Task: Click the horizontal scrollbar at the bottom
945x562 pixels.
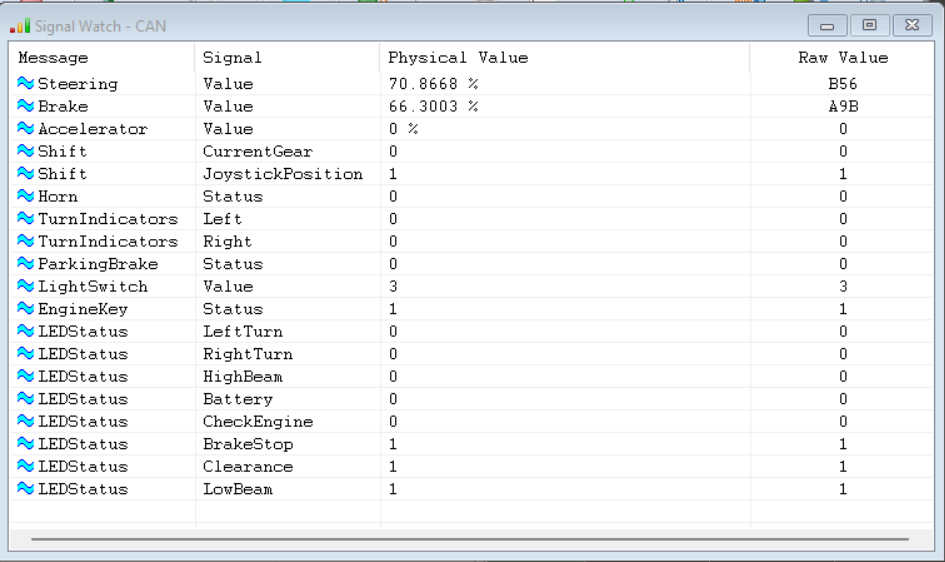Action: coord(470,539)
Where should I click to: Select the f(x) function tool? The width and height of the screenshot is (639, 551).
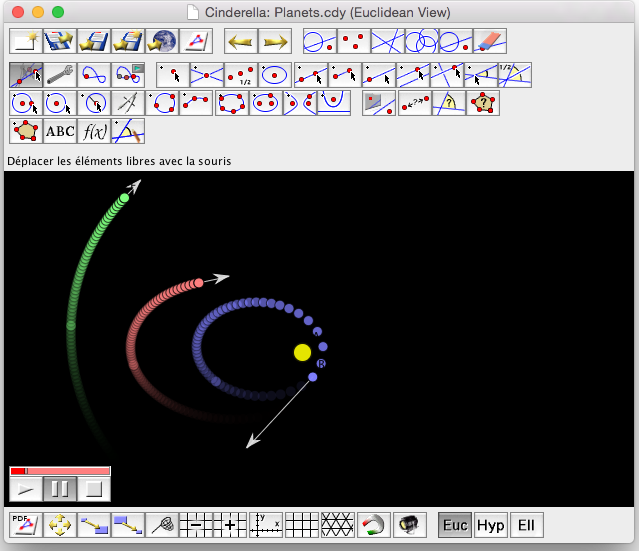(x=94, y=131)
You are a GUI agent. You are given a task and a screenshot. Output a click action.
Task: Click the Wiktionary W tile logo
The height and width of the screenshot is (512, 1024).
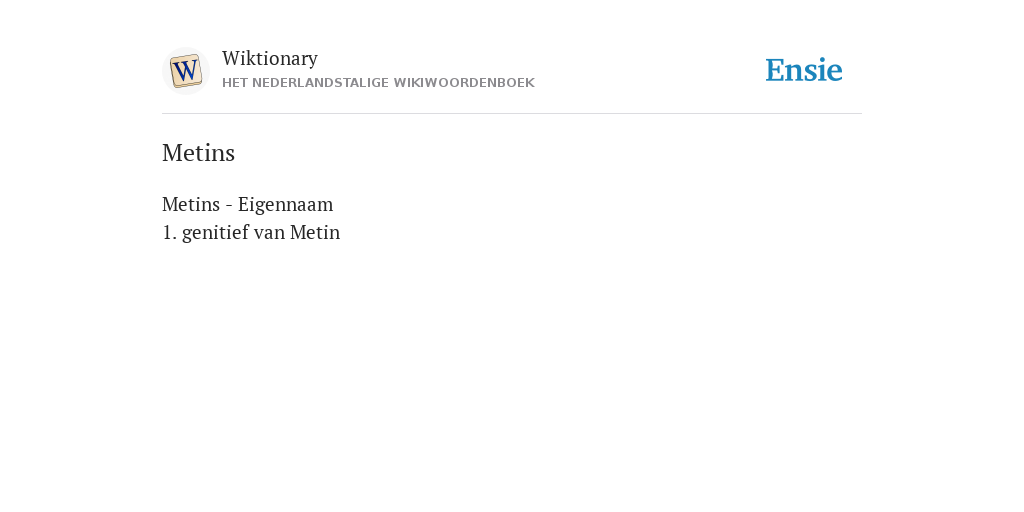[x=186, y=71]
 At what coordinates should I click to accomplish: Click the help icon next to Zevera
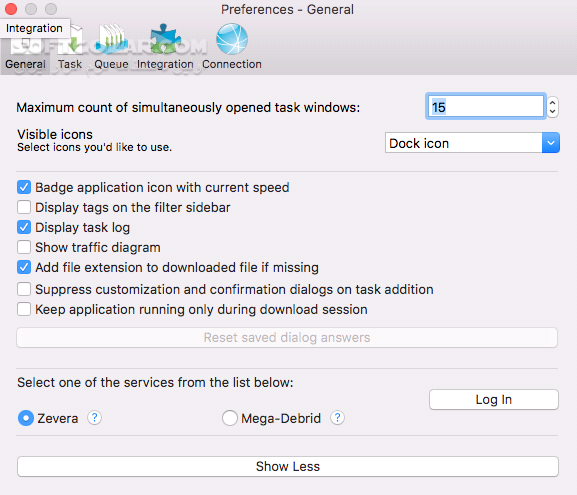tap(95, 418)
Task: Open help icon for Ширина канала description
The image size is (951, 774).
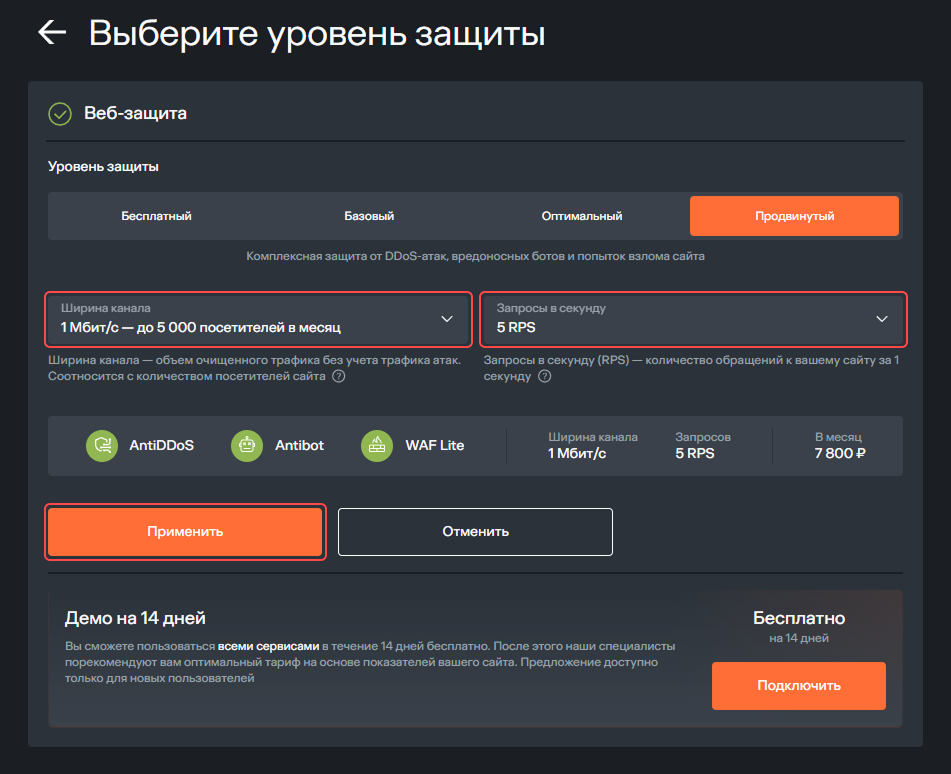Action: 339,377
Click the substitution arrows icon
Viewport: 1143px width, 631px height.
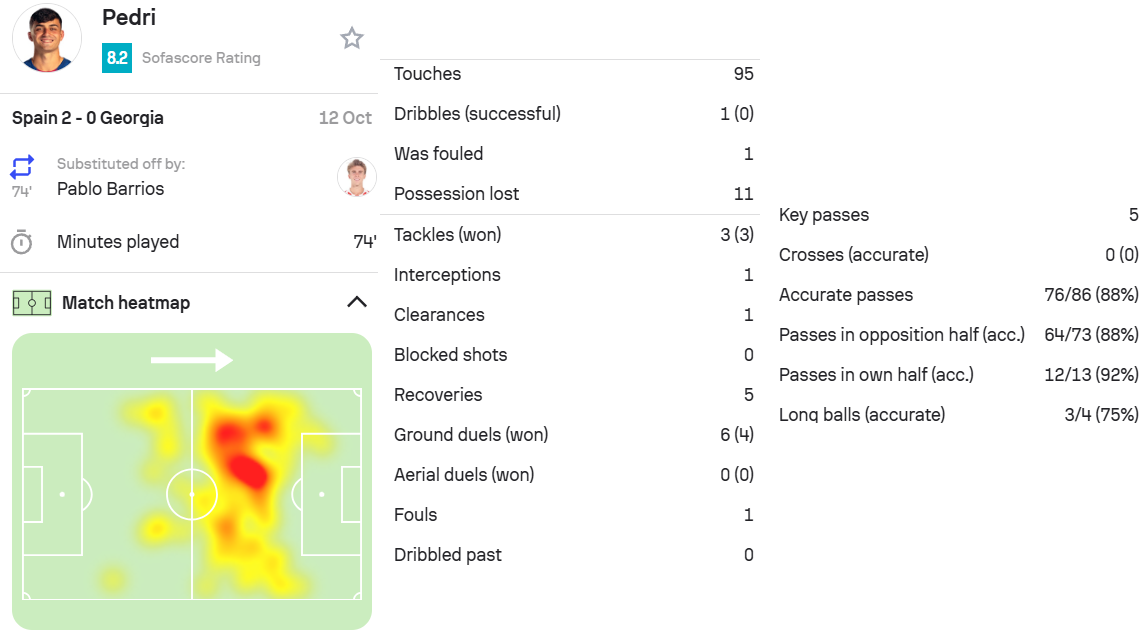22,166
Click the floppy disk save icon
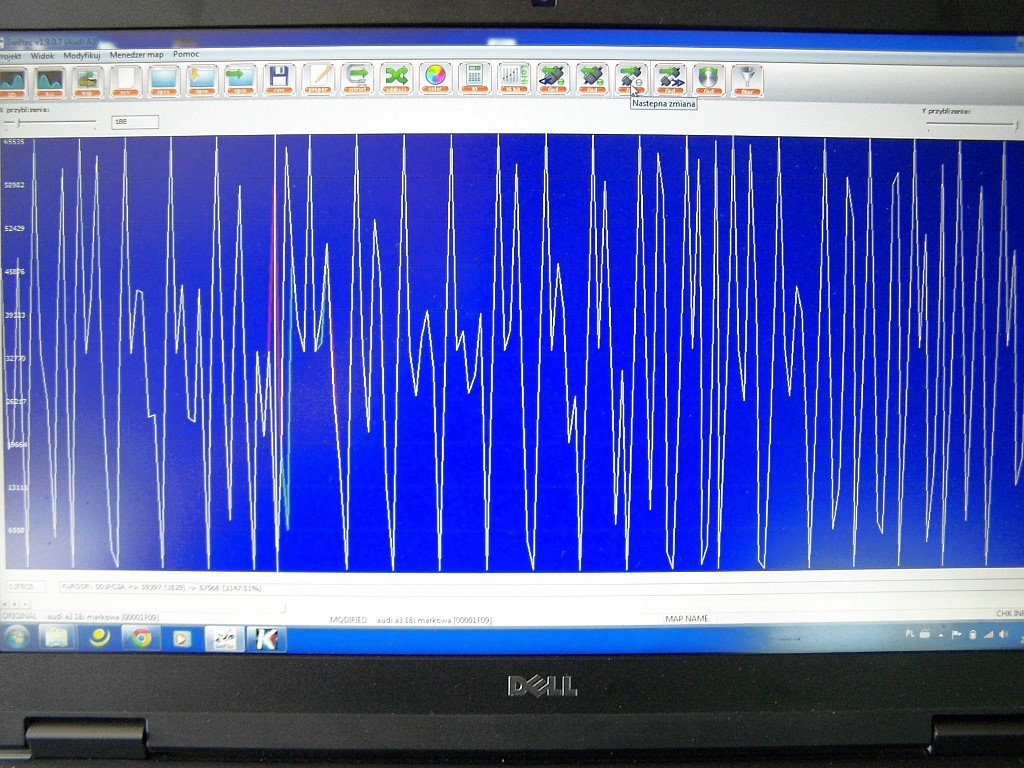Screen dimensions: 1024x768 pos(279,79)
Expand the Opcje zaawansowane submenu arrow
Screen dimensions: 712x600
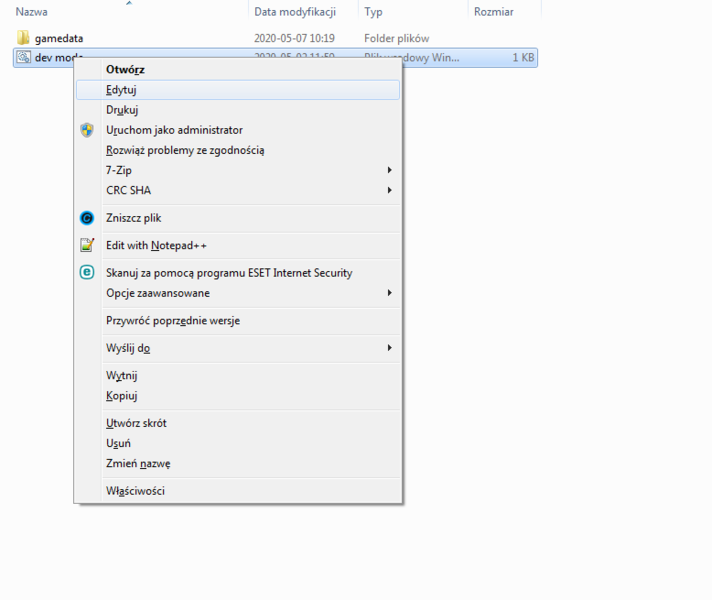389,293
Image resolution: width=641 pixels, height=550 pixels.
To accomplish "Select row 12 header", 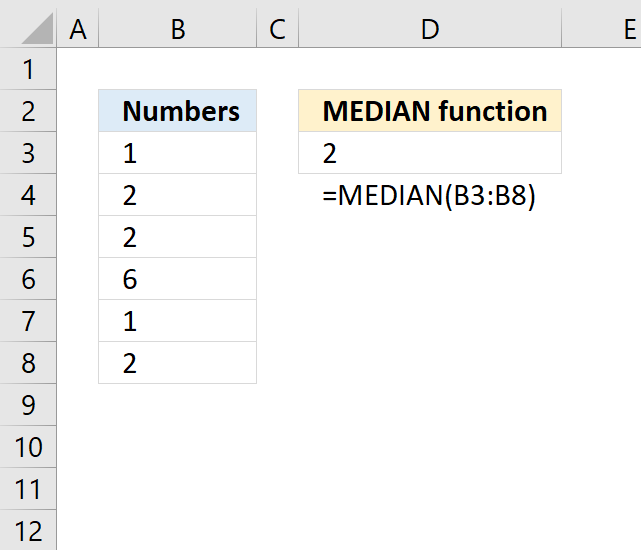I will (x=28, y=531).
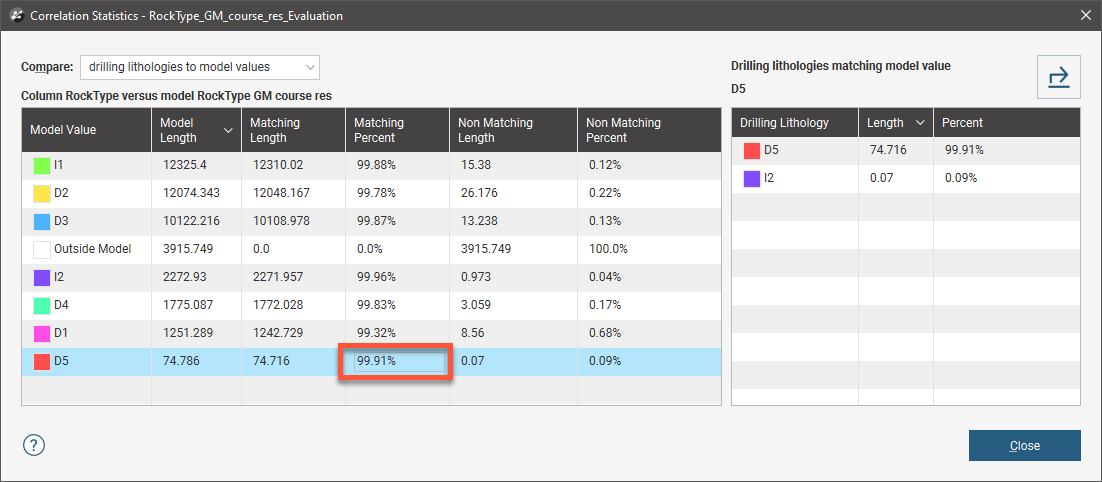Sort by Model Length column arrow

point(229,130)
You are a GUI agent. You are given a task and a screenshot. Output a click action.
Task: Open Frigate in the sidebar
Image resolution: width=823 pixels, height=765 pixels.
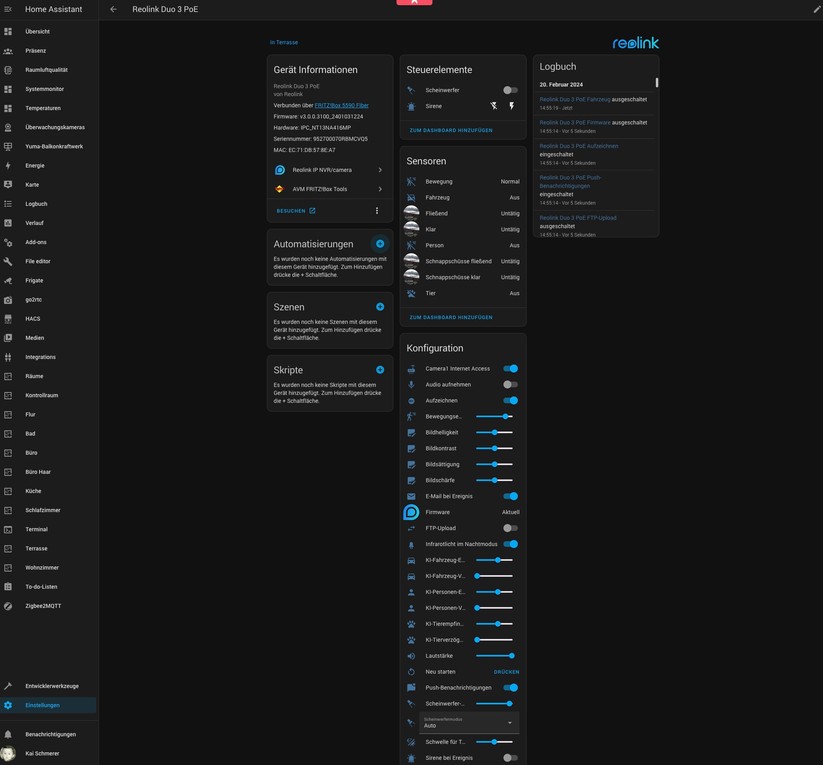[x=34, y=281]
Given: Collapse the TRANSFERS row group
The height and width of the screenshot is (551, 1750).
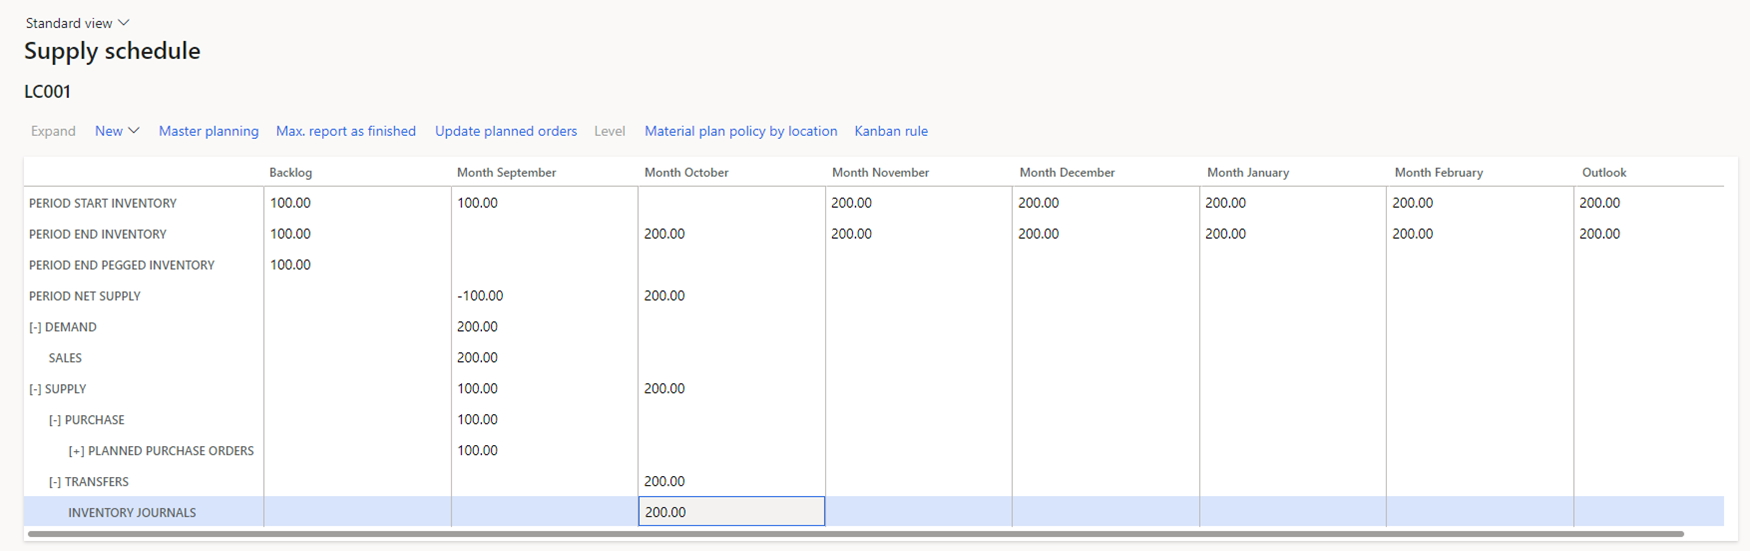Looking at the screenshot, I should tap(55, 482).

» The problem: Look through the entries above and say how many lines contain "Open", giving nothing but the number.

» Problem solution: 2